(Dataset records)
* start *

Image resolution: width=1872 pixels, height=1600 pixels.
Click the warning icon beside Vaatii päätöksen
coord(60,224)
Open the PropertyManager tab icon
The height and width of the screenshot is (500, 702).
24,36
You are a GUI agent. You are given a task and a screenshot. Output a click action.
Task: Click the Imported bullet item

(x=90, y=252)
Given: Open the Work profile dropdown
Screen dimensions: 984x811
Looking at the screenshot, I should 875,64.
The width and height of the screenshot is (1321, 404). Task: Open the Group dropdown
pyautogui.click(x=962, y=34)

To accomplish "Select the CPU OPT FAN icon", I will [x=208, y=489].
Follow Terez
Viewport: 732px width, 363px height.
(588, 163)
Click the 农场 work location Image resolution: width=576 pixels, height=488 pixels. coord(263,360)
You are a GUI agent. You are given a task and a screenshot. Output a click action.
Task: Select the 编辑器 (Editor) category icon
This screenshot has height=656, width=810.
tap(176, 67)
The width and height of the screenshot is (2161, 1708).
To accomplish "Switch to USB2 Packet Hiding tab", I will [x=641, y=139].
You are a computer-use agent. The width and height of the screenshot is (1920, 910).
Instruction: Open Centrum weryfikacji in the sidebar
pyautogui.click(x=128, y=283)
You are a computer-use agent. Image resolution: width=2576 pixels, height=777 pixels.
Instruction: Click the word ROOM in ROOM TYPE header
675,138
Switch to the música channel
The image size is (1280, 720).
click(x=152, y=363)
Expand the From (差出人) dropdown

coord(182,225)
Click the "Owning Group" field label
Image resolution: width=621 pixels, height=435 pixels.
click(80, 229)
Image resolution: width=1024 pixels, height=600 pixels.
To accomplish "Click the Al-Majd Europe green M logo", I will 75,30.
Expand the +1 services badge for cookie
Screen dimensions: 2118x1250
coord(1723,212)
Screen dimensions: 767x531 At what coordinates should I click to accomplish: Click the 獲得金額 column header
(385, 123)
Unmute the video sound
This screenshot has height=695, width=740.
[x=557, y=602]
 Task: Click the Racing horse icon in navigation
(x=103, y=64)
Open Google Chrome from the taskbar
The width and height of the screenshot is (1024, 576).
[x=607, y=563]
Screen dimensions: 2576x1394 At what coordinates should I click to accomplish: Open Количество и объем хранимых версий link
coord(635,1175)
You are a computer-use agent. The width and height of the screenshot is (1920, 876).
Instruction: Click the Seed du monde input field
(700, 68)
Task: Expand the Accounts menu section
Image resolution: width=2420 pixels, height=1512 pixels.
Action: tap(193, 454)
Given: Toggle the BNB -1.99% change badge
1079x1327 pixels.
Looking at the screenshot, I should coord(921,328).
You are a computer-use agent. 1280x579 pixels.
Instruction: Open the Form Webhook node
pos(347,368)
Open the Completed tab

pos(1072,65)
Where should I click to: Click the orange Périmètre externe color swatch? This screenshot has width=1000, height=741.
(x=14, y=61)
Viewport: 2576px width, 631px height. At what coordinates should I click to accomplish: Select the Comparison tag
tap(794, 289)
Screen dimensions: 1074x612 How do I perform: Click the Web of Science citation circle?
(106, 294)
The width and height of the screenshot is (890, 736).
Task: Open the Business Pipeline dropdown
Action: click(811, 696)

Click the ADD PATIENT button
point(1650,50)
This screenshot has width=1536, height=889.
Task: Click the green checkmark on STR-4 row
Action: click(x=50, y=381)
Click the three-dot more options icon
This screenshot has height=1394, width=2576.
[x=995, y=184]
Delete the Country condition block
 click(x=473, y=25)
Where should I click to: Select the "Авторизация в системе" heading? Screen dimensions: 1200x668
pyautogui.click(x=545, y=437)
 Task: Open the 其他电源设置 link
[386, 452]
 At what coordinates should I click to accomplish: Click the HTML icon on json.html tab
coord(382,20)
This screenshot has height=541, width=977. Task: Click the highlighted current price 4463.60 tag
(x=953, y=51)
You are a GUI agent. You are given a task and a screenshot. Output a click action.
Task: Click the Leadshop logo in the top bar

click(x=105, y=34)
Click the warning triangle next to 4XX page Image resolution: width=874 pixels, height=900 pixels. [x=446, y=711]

* end *

PROBLEM TO SOLVE:
Rewrite the material above, changing every "Screen dimensions" to "Display size" and leaving everything else as it is.

TASK ANSWER:
Image resolution: width=1872 pixels, height=1600 pixels.
Click the warning icon beside Vaatii päätöksen
coord(60,224)
Open the PropertyManager tab icon
The height and width of the screenshot is (500, 702).
24,36
You are a GUI agent. You are given a task and a screenshot. Output a click action.
Task: Click the Imported bullet item

(x=90, y=252)
Given: Open the Work profile dropdown
Display size: 984x811
Looking at the screenshot, I should 875,64.
The width and height of the screenshot is (1321, 404). Task: Open the Group dropdown
pyautogui.click(x=962, y=34)

To accomplish "Select the CPU OPT FAN icon", I will [x=208, y=489].
Follow Terez
Viewport: 732px width, 363px height.
(588, 163)
Click the 农场 work location Image resolution: width=576 pixels, height=488 pixels. coord(263,360)
You are a GUI agent. You are given a task and a screenshot. Output a click action.
Task: Select the 编辑器 (Editor) category icon
This screenshot has height=656, width=810.
tap(176, 67)
The width and height of the screenshot is (2161, 1708).
To accomplish "Switch to USB2 Packet Hiding tab", I will [x=641, y=139].
You are a computer-use agent. The width and height of the screenshot is (1920, 910).
Instruction: Open Centrum weryfikacji in the sidebar
pyautogui.click(x=128, y=283)
You are a computer-use agent. Image resolution: width=2576 pixels, height=777 pixels.
Instruction: Click the word ROOM in ROOM TYPE header
675,138
Switch to the música channel
The image size is (1280, 720).
click(x=152, y=363)
Expand the From (差出人) dropdown

coord(182,225)
Click the "Owning Group" field label
Image resolution: width=621 pixels, height=435 pixels.
click(80, 229)
Image resolution: width=1024 pixels, height=600 pixels.
To accomplish "Click the Al-Majd Europe green M logo", I will 75,30.
Expand the +1 services badge for cookie
Display size: 2118x1250
coord(1723,212)
Display size: 767x531 At what coordinates should I click to accomplish: Click the 獲得金額 column header
(385, 123)
Unmute the video sound
This screenshot has height=695, width=740.
[x=557, y=602]
 Task: Click the Racing horse icon in navigation
(x=103, y=64)
Open Google Chrome from the taskbar
The width and height of the screenshot is (1024, 576).
[x=607, y=563]
Display size: 2576x1394 At what coordinates should I click to accomplish: Open Количество и объем хранимых версий link
coord(635,1175)
You are a computer-use agent. The width and height of the screenshot is (1920, 876).
Instruction: Click the Seed du monde input field
(700, 68)
Task: Expand the Accounts menu section
Image resolution: width=2420 pixels, height=1512 pixels.
Action: tap(193, 454)
Given: Toggle the BNB -1.99% change badge
1079x1327 pixels.
Looking at the screenshot, I should coord(921,328).
You are a computer-use agent. 1280x579 pixels.
Instruction: Open the Form Webhook node
pos(347,368)
Open the Completed tab

pos(1072,65)
Where should I click to: Click the orange Périmètre externe color swatch? This screenshot has width=1000, height=741.
(x=14, y=61)
Viewport: 2576px width, 631px height. At what coordinates should I click to accomplish: Select the Comparison tag
tap(794, 289)
Display size: 1074x612 How do I perform: Click the Web of Science citation circle?
(106, 294)
The width and height of the screenshot is (890, 736).
Task: Open the Business Pipeline dropdown
Action: click(811, 696)

Click the ADD PATIENT button
point(1650,50)
This screenshot has width=1536, height=889.
Task: Click the green checkmark on STR-4 row
Action: click(x=50, y=381)
Click the three-dot more options icon
This screenshot has height=1394, width=2576.
[x=995, y=184]
Delete the Country condition block
 click(x=473, y=25)
Where should I click to: Select the "Авторизация в системе" heading? Display size: 1200x668
pyautogui.click(x=545, y=437)
 Task: Open the 其他电源设置 link
[386, 452]
 At what coordinates should I click to accomplish: Click the HTML icon on json.html tab
coord(382,20)
This screenshot has height=541, width=977. Task: Click the highlighted current price 4463.60 tag
(x=953, y=51)
You are a GUI agent. You are given a task and a screenshot. Output a click action.
Task: Click the Leadshop logo in the top bar

click(x=105, y=34)
Click the warning triangle next to 4XX page Image resolution: width=874 pixels, height=900 pixels. [x=446, y=711]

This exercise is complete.